Perchè le naturalizzazioni potrebbero minare il calcio fra nazionali


Se la Federazione inglese continuerà nel suo tentativo di naturalizzare Adnan Junazaj, allora è proprio arrivato il momento di fare un bel discorso riguardante le sfide fra nazionali.

Se l'idea di crescere una nuova generazione di giovani talenti inglesi viene messa da parte dopo l'esplosione di un giovane belga-albanese, allora perchè la federazione sta perdendo ancora tempo?

Perchè allora non andare alla ricerca nel mondo di nuovi talenti da naturalizzare? Perchè non chiedere al governo una nuova legge che possa facilitare l'ottenimento della nazionalità inglese?

La cosa migliore da fare sarebbe quella di andare a Copacabana e mettere in una rete tutti i ragazzini che giocano sulla spiaggia e portarli in Inghilterra.

Abbiamo sempre inteso il calcio fra nazionali come uno scontro fra diverse nazioni. Ma cosa andiamo a testare quando si vogliono naturalizzare dei ragazzini stranieri? Chi ha il migliore sistema amministrativo? Chi ha un servizio di risorse umane più avanzato e moderno?

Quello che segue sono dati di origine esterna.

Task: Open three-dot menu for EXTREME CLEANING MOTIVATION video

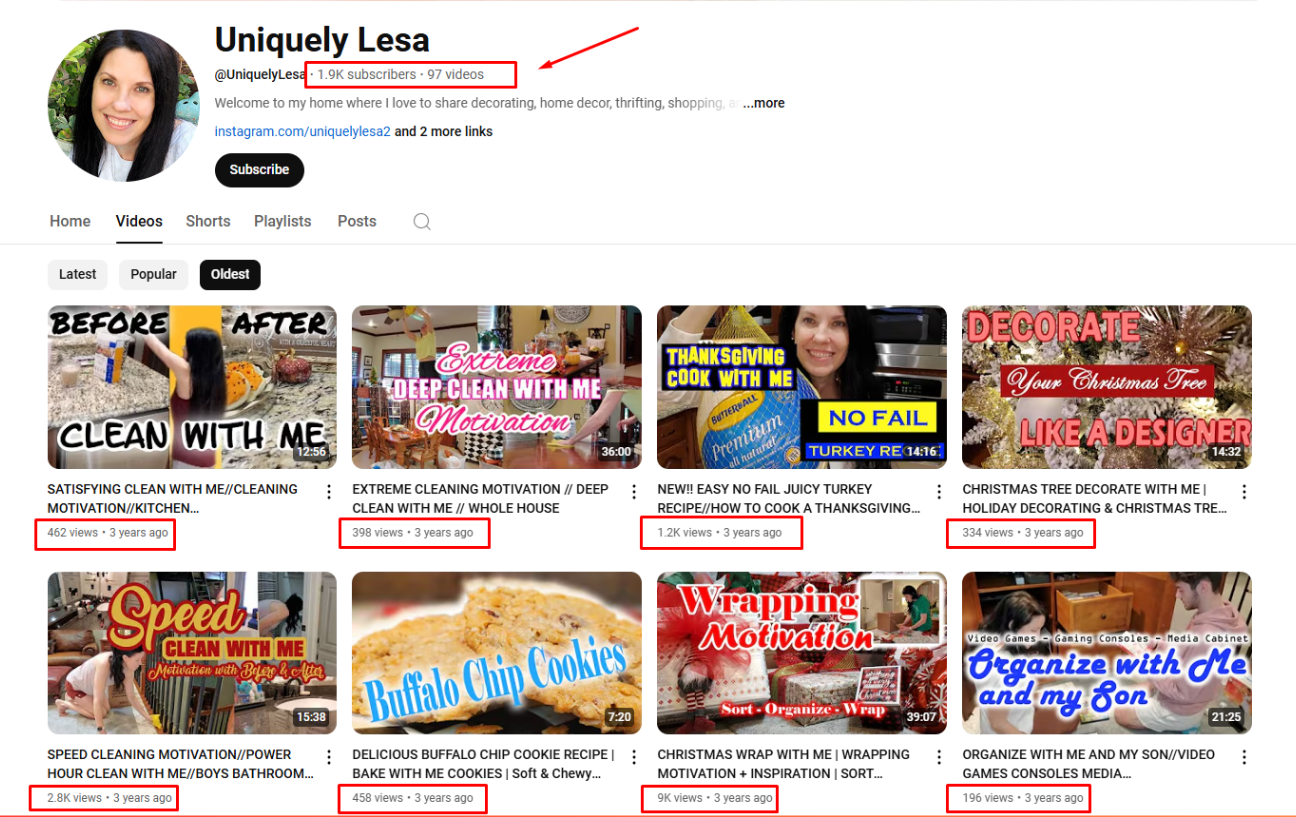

Ci sono tante storie che arrivano anche dal passato. La Spagna che nel 2008 è diventata campione d'Europa dipendeva a centrocampo dal lavoro di Marcos Senna, un brasiliano. La Croazia in questi anni ha avuto un'ottima squadra, con in attacco Eduardo, un nome non così croato. E cosa dire poi di Alfredo di Stefano? Ha giocato con tre nazionali diverse: Argentina, Colombia e Spagna.

Nessuno sta dicendo qui che le naturalizzazioni a volte non siano giuste. Guardiamo a Mo Farah ad esempio. Nato in Somalia, è arrivato in Inghilterra solo all'età di otto anni, ma chi può mettere in dubbio che non sia davvero britannico o lui non si senta tale? Oppure il caso di Saido Berahino al West Bromwich Albion, un giocatore nato in Burundi che potrebbe diventare l'attaccante dei Tre Leoni nei prossimi cinque anni.

Ci sono alcune storie che ti toccano il cuore, ma il problema è quando si usano espedienti o trucchetti per ottenere una nazionalità. Quando un giocatore decide di cambiare nazionalità non per giocare nella patria che ha accolto lui e la sua famiglia dopo essere scappati da una guerra, ma perchè quella nazione gli da più probabilità di giocare e magari gli da la possibilità di partecipare ad eventi come gli Europei e il Mondiale. La FIFA dovrebbe intervenire duramente in questi casi e obbligare tutti i giovani calciatori a scegliere la loro nazionalità all'età di 17 anni, ma siamo sicuri che in questo periodo negli uffici di Zurigo hanno ben altre cose a cui pensare.

La questione non riguarda solo i calciatori, ma anche gli allenatori. Ci piace Eriksson e lo consideriamo un bravo allenatore, ma se nel 2002 la nazionale inglese avesse vinto il Mondiale con uno svedese in panchina, sarebbe stata davvero una vittoria dell'Inghilterra? Qualsiasi nazionale che sta ai primi 50 posti della classifica della FIFA necessita davvero di un allenatore straniero?

I club sono i proprietari dei giocatori e sono quelli che li pagano. I club danno in prestito i loro calciatori alle nazionali perchè si è sempre fatto così in passato, ma se il calcio fra nazionali non dipende più dall'orgoglio di giocare per la propria patria ma è diventata solo una questione di nazionalizzazioni e naturalizzazioni per vincere, lo faranno ancora in futuro?

Per molti tifosi ormai, i break per i weekend delle nazionali sono diventati solo delle seccature e tutti sperano che i giocatori del loro club non tornino infortunati dagli incontri con le nazionali. La FIFA deve intervenire, anche perchè non siamo così sicuri che in un futuro non troppo lontano i club consentiranno ancora ai loro giocatori di andarsene per due settimane per giocare con "altre squadre".